◆ **Task directions**
A verbatim copy of each record is required.

*** Data for this task ***

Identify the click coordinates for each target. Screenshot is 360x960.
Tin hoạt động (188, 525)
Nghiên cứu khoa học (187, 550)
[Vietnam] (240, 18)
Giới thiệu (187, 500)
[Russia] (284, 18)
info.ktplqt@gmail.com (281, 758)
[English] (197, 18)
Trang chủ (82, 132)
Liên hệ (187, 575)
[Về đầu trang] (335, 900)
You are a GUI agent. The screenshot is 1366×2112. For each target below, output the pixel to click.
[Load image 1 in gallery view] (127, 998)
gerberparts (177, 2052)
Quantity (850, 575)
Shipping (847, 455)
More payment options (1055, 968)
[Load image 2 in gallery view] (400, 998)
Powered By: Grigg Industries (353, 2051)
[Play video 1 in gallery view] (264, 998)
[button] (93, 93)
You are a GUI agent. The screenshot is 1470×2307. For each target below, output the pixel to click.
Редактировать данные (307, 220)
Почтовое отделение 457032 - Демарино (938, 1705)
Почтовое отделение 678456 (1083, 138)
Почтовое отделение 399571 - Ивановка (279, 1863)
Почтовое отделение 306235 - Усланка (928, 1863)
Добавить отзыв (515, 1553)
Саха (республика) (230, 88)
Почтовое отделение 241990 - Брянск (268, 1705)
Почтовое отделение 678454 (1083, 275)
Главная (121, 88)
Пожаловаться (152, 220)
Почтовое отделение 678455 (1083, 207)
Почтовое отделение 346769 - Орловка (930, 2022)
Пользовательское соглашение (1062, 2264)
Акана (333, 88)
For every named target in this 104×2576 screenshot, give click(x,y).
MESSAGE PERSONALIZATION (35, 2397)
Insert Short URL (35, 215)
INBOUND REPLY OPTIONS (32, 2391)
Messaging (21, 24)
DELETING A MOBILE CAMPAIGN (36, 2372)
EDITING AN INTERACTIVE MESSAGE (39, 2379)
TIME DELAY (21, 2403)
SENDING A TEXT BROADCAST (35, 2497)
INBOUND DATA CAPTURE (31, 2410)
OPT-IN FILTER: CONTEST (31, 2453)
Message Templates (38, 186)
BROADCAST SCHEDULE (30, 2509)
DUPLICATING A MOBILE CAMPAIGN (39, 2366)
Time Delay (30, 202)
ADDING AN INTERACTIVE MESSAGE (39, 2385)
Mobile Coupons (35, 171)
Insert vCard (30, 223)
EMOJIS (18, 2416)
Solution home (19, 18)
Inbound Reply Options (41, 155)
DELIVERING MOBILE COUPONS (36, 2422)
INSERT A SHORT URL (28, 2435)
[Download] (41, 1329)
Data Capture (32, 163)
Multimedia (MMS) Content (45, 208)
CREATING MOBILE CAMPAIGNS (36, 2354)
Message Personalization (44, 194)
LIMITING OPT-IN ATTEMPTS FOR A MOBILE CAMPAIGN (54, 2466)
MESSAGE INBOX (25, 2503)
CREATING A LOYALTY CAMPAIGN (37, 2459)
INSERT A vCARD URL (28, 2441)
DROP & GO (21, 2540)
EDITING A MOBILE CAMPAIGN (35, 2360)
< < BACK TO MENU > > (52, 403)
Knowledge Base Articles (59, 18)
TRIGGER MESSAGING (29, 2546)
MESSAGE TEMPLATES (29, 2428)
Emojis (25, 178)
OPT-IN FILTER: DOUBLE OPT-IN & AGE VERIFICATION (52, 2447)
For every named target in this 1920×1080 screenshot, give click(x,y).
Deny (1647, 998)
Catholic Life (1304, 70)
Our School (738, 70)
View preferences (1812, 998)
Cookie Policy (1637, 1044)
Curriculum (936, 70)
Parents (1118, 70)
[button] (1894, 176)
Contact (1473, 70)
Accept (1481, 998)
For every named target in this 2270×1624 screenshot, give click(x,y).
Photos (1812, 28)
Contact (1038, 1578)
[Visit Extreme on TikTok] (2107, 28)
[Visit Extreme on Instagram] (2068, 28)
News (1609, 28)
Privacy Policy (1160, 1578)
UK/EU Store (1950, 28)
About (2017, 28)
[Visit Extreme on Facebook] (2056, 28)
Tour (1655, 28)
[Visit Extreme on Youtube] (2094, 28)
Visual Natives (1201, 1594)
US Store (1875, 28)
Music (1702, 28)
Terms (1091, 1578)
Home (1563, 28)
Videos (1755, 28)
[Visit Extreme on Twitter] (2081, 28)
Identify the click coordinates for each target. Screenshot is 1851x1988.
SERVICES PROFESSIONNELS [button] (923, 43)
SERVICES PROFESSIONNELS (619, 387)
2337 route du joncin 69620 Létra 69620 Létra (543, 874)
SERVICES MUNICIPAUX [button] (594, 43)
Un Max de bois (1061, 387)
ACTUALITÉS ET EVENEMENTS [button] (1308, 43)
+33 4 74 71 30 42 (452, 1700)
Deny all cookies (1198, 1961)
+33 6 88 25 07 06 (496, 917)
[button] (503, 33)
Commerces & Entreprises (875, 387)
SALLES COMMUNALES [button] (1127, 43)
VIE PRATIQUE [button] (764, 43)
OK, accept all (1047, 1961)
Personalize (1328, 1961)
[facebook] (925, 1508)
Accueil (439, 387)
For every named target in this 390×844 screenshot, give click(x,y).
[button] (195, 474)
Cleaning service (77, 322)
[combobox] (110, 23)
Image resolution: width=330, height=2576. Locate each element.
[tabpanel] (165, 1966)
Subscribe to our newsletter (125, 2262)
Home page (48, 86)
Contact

*** End of Data for this task ***

◆ **Reply to the exercise**
Identify the click coordinates for each target. Screenshot is 360x960.
Tin hoạt động (188, 525)
Nghiên cứu khoa học (187, 550)
[Vietnam] (240, 18)
Giới thiệu (187, 500)
[Russia] (284, 18)
info.ktplqt@gmail.com (281, 758)
[English] (197, 18)
Trang chủ (82, 132)
Liên hệ (187, 575)
[Về đầu trang] (335, 900)
You are a GUI agent. The screenshot is 1366×2112. For each target below, output the pixel to click.
[Load image 1 in gallery view] (127, 998)
gerberparts (177, 2052)
Quantity (850, 575)
Shipping (847, 455)
More payment options (1055, 968)
[Load image 2 in gallery view] (400, 998)
Powered By: Grigg Industries (353, 2051)
[Play video 1 in gallery view] (264, 998)
[button] (93, 93)
You are a GUI agent. The screenshot is 1470×2307. For each target below, output the pixel to click.
Редактировать данные (307, 220)
Почтовое отделение 457032 - Демарино (938, 1705)
Почтовое отделение 678456 (1083, 138)
Почтовое отделение 399571 - Ивановка (279, 1863)
Почтовое отделение 306235 - Усланка (928, 1863)
Добавить отзыв (515, 1553)
Саха (республика) (230, 88)
Почтовое отделение 241990 - Брянск (268, 1705)
Почтовое отделение 678454 (1083, 275)
Главная (121, 88)
Пожаловаться (152, 220)
Почтовое отделение 678455 (1083, 207)
Почтовое отделение 346769 - Орловка (930, 2022)
Пользовательское соглашение (1062, 2264)
Акана (333, 88)
For every named target in this 104×2576 screenshot, give click(x,y).
MESSAGE PERSONALIZATION (35, 2397)
Insert Short URL (35, 215)
INBOUND REPLY OPTIONS (32, 2391)
Messaging (21, 24)
DELETING A MOBILE CAMPAIGN (36, 2372)
EDITING AN INTERACTIVE MESSAGE (39, 2379)
TIME DELAY (21, 2403)
SENDING A TEXT BROADCAST (35, 2497)
INBOUND DATA CAPTURE (31, 2410)
OPT-IN FILTER: CONTEST (31, 2453)
Message Templates (38, 186)
BROADCAST SCHEDULE (30, 2509)
DUPLICATING A MOBILE CAMPAIGN (39, 2366)
Time Delay (30, 202)
ADDING AN INTERACTIVE MESSAGE (39, 2385)
Mobile Coupons (35, 171)
Insert vCard (30, 223)
EMOJIS (18, 2416)
Solution home (19, 18)
Inbound Reply Options (41, 155)
DELIVERING MOBILE COUPONS (36, 2422)
INSERT A SHORT URL (28, 2435)
[Download] (41, 1329)
Data Capture (32, 163)
Multimedia (MMS) Content (45, 208)
CREATING MOBILE CAMPAIGNS (36, 2354)
Message Personalization (44, 194)
LIMITING OPT-IN ATTEMPTS FOR A MOBILE CAMPAIGN (54, 2466)
MESSAGE INBOX (25, 2503)
CREATING A LOYALTY CAMPAIGN (37, 2459)
INSERT A vCARD URL (28, 2441)
DROP & GO (21, 2540)
EDITING A MOBILE CAMPAIGN (35, 2360)
< < BACK TO MENU > > (52, 403)
Knowledge Base Articles (59, 18)
TRIGGER MESSAGING (29, 2546)
MESSAGE TEMPLATES (29, 2428)
Emojis (25, 178)
OPT-IN FILTER: DOUBLE OPT-IN & AGE VERIFICATION (52, 2447)
For every named target in this 1920×1080 screenshot, give click(x,y).
Deny (1647, 998)
Catholic Life (1304, 70)
Our School (738, 70)
View preferences (1812, 998)
Cookie Policy (1637, 1044)
Curriculum (936, 70)
Parents (1118, 70)
[button] (1894, 176)
Contact (1473, 70)
Accept (1481, 998)
For every named target in this 2270×1624 screenshot, give click(x,y).
Photos (1812, 28)
Contact (1038, 1578)
[Visit Extreme on TikTok] (2107, 28)
[Visit Extreme on Instagram] (2068, 28)
News (1609, 28)
Privacy Policy (1160, 1578)
UK/EU Store (1950, 28)
About (2017, 28)
[Visit Extreme on Facebook] (2056, 28)
Tour (1655, 28)
[Visit Extreme on Youtube] (2094, 28)
Visual Natives (1201, 1594)
US Store (1875, 28)
Music (1702, 28)
Terms (1091, 1578)
Home (1563, 28)
Videos (1755, 28)
[Visit Extreme on Twitter] (2081, 28)
Identify the click coordinates for each target. Screenshot is 1851x1988.
SERVICES PROFESSIONNELS [button] (923, 43)
SERVICES PROFESSIONNELS (619, 387)
2337 route du joncin 69620 Létra 69620 Létra (543, 874)
SERVICES MUNICIPAUX [button] (594, 43)
Un Max de bois (1061, 387)
ACTUALITÉS ET EVENEMENTS [button] (1308, 43)
+33 4 74 71 30 42 (452, 1700)
Deny all cookies (1198, 1961)
+33 6 88 25 07 06 (496, 917)
[button] (503, 33)
Commerces & Entreprises (875, 387)
SALLES COMMUNALES [button] (1127, 43)
VIE PRATIQUE [button] (764, 43)
OK, accept all (1047, 1961)
Personalize (1328, 1961)
[facebook] (925, 1508)
Accueil (439, 387)
For every named target in this 390×844 screenshot, give click(x,y).
[button] (195, 474)
Cleaning service (77, 322)
[combobox] (110, 23)
Image resolution: width=330, height=2576. Locate each element.
[tabpanel] (165, 1966)
Subscribe to our newsletter (125, 2262)
Home page (48, 86)
Contact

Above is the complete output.